What is expected :: Your task is to copy each line of the records that includes the string "Click".

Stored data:
■ ■ ■

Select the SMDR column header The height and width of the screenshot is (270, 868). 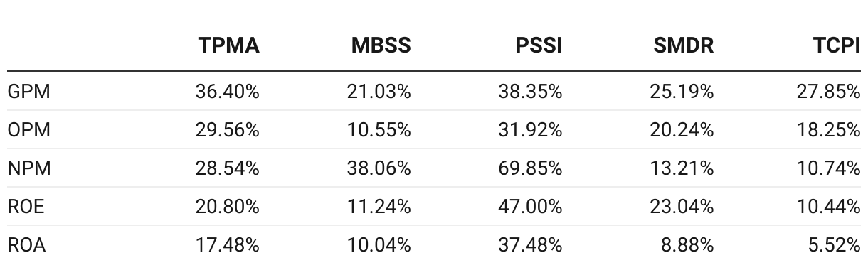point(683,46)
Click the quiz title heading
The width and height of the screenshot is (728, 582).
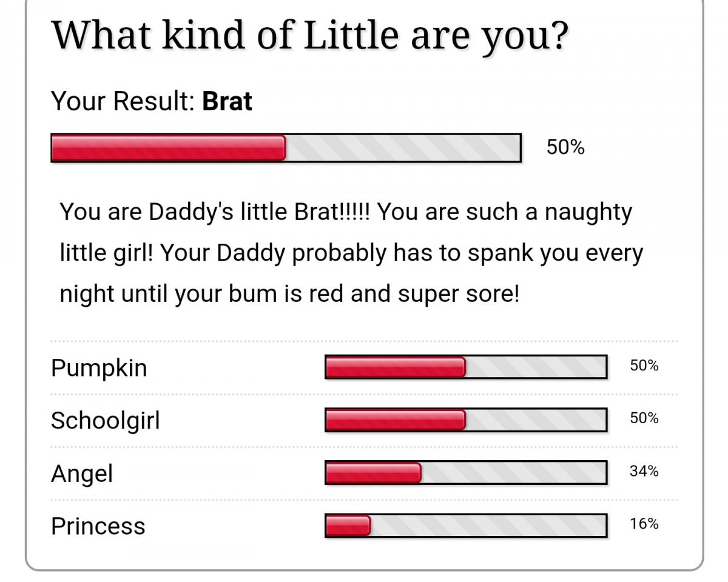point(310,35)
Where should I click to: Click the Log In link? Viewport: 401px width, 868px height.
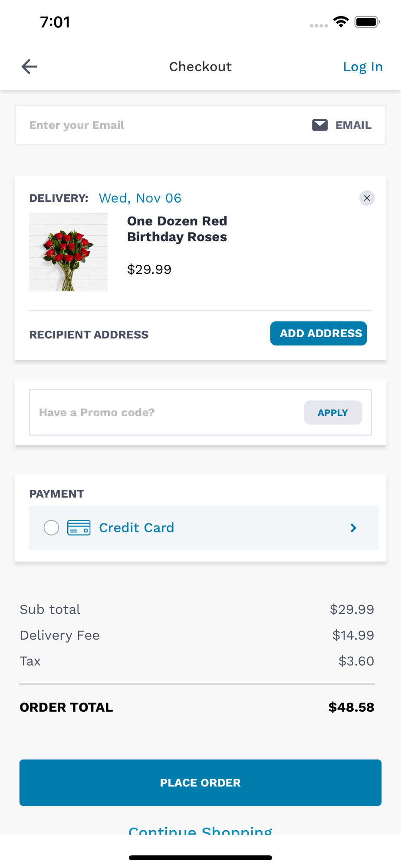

■ ■ ■

The answer ::
Click the quiz title heading
Where should I click to: Click the Log In link? Viewport: 401px width, 868px height.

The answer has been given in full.